Some of the cadets, busy trying to hold up under the crushing workload, barely knew of his existence. But to others, to the staff and particularly to James A. Beemer, West Point’s natural resources manager, he had already become a part of academy lore — part of the vivid blend of the eternal and the transitory that is life at West Point, like the cannons at Trophy Point or the reminders of the glory days of Army football at Michie Stadium.
Maybe Uther Pendragon would have taken on the same almost mythic qualities had he decided to roost anyplace else where humans congregate — if he had become, say, Uther of I.B.M. or Uther of Quinnipiac University. But, well, probably not.

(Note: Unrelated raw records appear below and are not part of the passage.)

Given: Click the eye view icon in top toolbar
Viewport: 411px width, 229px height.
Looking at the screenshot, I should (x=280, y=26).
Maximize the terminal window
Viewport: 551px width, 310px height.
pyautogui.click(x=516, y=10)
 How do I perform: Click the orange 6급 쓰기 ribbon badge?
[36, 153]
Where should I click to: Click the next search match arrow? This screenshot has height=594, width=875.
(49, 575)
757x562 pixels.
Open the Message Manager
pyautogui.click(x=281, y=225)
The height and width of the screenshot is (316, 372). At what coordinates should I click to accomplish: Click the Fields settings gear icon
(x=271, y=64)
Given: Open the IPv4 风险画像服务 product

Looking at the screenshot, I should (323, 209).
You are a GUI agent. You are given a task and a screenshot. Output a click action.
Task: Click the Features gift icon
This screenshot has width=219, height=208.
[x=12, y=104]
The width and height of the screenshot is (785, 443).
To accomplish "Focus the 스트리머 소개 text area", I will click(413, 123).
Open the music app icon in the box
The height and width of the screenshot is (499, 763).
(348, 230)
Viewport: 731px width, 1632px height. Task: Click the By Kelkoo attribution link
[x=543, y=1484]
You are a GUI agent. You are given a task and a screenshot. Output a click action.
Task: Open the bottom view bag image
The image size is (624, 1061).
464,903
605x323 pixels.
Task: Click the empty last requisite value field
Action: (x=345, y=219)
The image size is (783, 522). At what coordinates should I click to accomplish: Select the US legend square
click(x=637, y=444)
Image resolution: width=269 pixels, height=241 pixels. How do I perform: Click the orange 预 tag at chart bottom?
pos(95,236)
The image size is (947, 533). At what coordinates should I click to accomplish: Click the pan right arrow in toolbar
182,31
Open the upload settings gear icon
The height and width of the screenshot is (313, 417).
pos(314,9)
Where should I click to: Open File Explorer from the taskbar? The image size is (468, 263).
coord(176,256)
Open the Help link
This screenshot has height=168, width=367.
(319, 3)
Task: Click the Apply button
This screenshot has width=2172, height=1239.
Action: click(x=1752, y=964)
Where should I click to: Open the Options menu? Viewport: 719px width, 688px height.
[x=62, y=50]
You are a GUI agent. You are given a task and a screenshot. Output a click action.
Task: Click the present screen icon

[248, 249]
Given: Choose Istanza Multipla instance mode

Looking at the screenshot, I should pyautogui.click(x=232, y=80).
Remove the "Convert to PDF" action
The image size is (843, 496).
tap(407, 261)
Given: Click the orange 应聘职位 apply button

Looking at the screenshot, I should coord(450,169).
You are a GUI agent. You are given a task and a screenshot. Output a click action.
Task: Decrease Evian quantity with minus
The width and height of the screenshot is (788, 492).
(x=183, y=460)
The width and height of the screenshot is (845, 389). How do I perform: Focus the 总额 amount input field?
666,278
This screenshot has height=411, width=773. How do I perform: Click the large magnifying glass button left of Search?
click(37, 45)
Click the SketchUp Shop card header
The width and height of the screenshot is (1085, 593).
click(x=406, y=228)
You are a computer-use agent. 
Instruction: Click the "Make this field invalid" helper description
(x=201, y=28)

After all, not many institutions could provide as diverse and dramatic a habitat as West Point, with its 16,000 acres and three miles of frontage on some of the most scenic terrain on the Hudson. So, yes, you train for war here, but birders can also pick up a checklist for spotting 250 varieties of birds, not to mention 49 kinds of mammals, 37 of fish, 22 of reptiles. In a way, Uther came to symbolize them all.
If plebes imbibe the traditions of West Point and the academy’s emphasis on character from the time they set foot on campus, maybe Uther developed his own personality, too, said Mr. Beemer, who is bearded and wears a Cadet Hunting Club cap.
Crows and small birds, he said, usually do not like having hawks around. They fly at them in harassing swarms, but for whatever reason, they left Uther alone.
There was the hawk’s oddly social behavior. “Hawks prefer their privacy like people do,” Mr. Beemer said. “They’re not exhibitionists.” But Uther would be noisy or quiet depending on who was around, as if he knew whom to hide from or play with or greet.
Mr. Beemer remembers the perfect late-summer day two years ago when he was in his office and was startled to hear the chatter of hawks just outside. He went out to see Uther and Igraine — they were named by Mr. Beemer’s fiancée, Kaylee Seagraves — and their three new chicks sitting in the trees nearby, as if the proud parents had dropped by to show off the kids.
And then, of course, there was the other thing that West Point shares with almost no place else: the intimate bond between duty and danger, even death, in much the same way that there’s no way to know when predator becomes prey.
By any standard, it has been a dreadful few years for West Point — though not so dreadful as to alter the appeal of the academy. About one in 10 applicants is accepted, roughly the pre-9/11 level. Some of the bad news was random and inexplicable, like the death of Maggie Dixon, the 28-year-old coach who led the Army women’s basketball team to its first N.C.A.A. tournament berth a year ago and then died of heart failure a month later.
Most of what has happened is as explicable as any time war takes young lives, as it has 53 times for West Point grads since 9/11. West Point graduates represent a far higher percentage of American military deaths in Iraq and Afghanistan than in any other war in recent history.
A terrible tale is behind every one of those deaths, though some go from terrible to unbearable, like that of Emily J. T. Perez, a 2005 graduate who became the first minority female command sergeant in the academy’s history and last September became its first female graduate to die in Iraq. She was 23.
Even those like Mr. Beemer, whose work does not regularly put him in close contact with many cadets, find it almost impossible to evade the chill. So he fondly remembers Michael R. Adams, who revived the West Point Cadet Fly Fishing Club before graduating in 2002. He was killed in Iraq in 2004.
“Well Done. Be thou at peace,” it reads at the bottom of the Final Roll Call, a listing of the dead on the Web site of the academy’s Association of Graduates. The right words for Maggie Dixon, for Emily J. T. Perez, for Michael R. Adams, maybe even for Uther Pendragon, links in a very long chain that’s growing far too fast.